→ **Task brief**
The word "computer" turns up on some lines of this data; say how many, and give no other text.
-=-=-
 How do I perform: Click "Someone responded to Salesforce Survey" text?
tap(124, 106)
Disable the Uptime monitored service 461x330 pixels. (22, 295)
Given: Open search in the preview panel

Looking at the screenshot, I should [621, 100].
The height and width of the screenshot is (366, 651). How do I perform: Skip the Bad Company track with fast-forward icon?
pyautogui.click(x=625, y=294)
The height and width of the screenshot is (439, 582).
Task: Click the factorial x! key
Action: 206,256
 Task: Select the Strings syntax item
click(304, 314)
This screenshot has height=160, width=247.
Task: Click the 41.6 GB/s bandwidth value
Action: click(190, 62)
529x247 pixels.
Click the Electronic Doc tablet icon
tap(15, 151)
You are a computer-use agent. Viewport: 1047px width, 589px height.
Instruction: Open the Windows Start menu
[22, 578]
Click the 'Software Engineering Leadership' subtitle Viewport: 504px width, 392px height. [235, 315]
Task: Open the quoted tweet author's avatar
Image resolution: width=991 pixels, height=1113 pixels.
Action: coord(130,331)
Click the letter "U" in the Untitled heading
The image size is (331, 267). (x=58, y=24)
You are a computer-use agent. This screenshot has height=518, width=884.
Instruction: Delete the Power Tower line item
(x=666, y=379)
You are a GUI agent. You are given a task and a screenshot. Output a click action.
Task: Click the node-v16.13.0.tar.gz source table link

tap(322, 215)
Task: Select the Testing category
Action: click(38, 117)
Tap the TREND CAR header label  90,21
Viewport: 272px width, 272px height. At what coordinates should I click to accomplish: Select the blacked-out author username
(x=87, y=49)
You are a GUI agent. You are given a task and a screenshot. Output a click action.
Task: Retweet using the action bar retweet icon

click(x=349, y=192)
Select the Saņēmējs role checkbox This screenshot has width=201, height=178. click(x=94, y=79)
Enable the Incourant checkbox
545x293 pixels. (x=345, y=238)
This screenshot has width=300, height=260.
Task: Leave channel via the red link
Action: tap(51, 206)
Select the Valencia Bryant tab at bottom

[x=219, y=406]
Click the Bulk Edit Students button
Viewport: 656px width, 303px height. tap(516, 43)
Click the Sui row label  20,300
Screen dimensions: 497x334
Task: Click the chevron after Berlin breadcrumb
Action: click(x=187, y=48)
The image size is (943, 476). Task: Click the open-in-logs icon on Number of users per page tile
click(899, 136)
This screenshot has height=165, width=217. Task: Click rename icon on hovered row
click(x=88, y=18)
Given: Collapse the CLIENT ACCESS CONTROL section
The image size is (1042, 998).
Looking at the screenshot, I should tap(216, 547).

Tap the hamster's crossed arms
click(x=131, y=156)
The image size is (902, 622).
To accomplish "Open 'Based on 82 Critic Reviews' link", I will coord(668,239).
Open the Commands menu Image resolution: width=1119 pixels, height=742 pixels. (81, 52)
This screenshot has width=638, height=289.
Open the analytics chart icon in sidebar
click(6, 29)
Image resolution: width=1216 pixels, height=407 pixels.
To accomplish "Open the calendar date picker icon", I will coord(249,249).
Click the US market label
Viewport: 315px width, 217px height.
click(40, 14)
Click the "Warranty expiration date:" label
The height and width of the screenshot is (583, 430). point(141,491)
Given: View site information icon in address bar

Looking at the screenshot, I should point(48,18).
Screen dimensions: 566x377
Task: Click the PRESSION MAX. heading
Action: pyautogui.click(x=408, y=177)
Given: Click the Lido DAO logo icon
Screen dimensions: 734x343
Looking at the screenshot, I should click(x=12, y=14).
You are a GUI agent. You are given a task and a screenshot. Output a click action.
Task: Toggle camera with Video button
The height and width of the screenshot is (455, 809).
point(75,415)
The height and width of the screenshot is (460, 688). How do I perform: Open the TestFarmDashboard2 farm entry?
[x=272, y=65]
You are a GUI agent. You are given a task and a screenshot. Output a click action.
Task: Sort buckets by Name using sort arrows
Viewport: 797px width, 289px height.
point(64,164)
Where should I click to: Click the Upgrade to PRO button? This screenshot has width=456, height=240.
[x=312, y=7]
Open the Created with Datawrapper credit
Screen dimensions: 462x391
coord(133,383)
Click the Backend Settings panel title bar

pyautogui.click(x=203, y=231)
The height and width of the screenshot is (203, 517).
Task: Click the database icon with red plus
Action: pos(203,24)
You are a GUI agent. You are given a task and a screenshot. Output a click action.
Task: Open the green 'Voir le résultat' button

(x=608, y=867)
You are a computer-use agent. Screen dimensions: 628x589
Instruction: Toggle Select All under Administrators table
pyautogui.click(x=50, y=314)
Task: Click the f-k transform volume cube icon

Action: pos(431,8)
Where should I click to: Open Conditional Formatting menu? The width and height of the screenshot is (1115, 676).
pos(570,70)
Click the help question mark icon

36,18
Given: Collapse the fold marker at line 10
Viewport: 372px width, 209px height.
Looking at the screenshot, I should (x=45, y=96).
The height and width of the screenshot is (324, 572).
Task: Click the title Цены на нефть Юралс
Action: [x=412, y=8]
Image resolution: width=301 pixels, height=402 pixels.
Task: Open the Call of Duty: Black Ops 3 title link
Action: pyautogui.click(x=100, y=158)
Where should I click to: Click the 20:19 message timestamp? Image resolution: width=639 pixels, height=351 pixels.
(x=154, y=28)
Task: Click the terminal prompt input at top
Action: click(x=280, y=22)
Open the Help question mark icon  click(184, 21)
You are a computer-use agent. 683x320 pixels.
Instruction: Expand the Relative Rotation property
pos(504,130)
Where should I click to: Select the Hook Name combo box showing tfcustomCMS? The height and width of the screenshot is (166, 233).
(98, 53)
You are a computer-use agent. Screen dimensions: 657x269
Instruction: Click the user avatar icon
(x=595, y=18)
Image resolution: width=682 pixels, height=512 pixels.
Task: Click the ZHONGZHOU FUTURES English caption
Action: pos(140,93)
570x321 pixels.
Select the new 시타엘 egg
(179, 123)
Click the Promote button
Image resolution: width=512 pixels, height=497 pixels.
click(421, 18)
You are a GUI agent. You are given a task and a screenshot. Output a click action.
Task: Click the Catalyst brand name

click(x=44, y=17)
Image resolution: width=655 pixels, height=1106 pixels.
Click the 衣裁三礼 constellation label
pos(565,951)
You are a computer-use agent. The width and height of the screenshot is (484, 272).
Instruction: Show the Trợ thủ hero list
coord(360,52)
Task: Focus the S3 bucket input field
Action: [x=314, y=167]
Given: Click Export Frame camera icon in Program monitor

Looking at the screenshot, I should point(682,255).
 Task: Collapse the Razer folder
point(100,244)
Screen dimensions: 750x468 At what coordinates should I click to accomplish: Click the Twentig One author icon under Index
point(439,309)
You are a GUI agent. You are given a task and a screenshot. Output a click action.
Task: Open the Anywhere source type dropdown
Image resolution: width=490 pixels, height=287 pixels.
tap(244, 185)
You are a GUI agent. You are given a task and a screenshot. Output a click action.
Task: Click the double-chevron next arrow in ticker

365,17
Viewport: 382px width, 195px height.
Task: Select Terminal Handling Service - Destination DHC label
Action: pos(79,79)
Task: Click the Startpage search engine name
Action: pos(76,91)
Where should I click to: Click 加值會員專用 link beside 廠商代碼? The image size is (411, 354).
-=-=-
→ **Your response**
6